= Santel Phin =

Cambodian blogger and writer

Santel Phin is a Cambodian blogger and writer. He is the founder of KhmerBird.

== Early life ==

In 2006, Santal Phin started his own blog called KhmerBird in order to share the nation's criminal story with the outside world. There was a nightmare in Cambodia that many people known as Khmer Rouge. Many people died in Cambodia during the rule of the communist red Khmer. But there were not many people in the world outside Cambodia that knew this criminal story.

Santel Phin decided to create his blog to let people all around the world know just how evil the communist red Khmers were.

In 2012 his blog, KhmerBird, became the fifth most visited blog in Cambodia.
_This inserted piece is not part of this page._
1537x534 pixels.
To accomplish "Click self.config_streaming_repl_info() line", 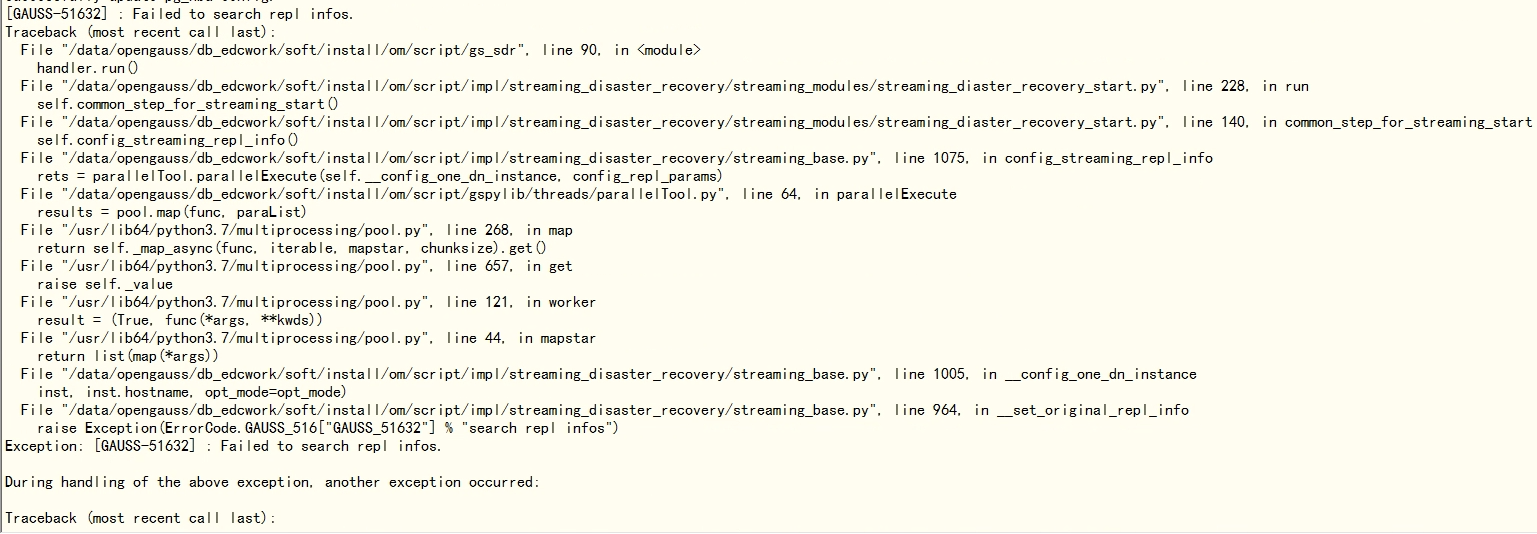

Also, He was recognized as a best Cambodia nation adviser who encourage the young to start blogging and online business.

As everyone in Cambodia knew Khmer Rouge killed many knowledgeable persons almost of the whole country of Cambodia, after the Khmer Rouge Cambodia are less original authors. Santel Phin is one of few authors who wrote the original story in Cambodia, after the Khmer Rouge. He was recognized as a writer after the slaughter.

== Education and career==
Santal Phin holds a degree in engineering from ICT. He is an IT project manager by profession. Furthermore, he is involved in many NGOs, conferences and training to build more capacities of Cambodian resources.

==Publication works==

In 2013, Santel Phin published his first book of short stories and poems called Cambodia in My Dream. It is his best book from his 10 years of writing. It is the first of his books to win the NouHach Award in Cambodia.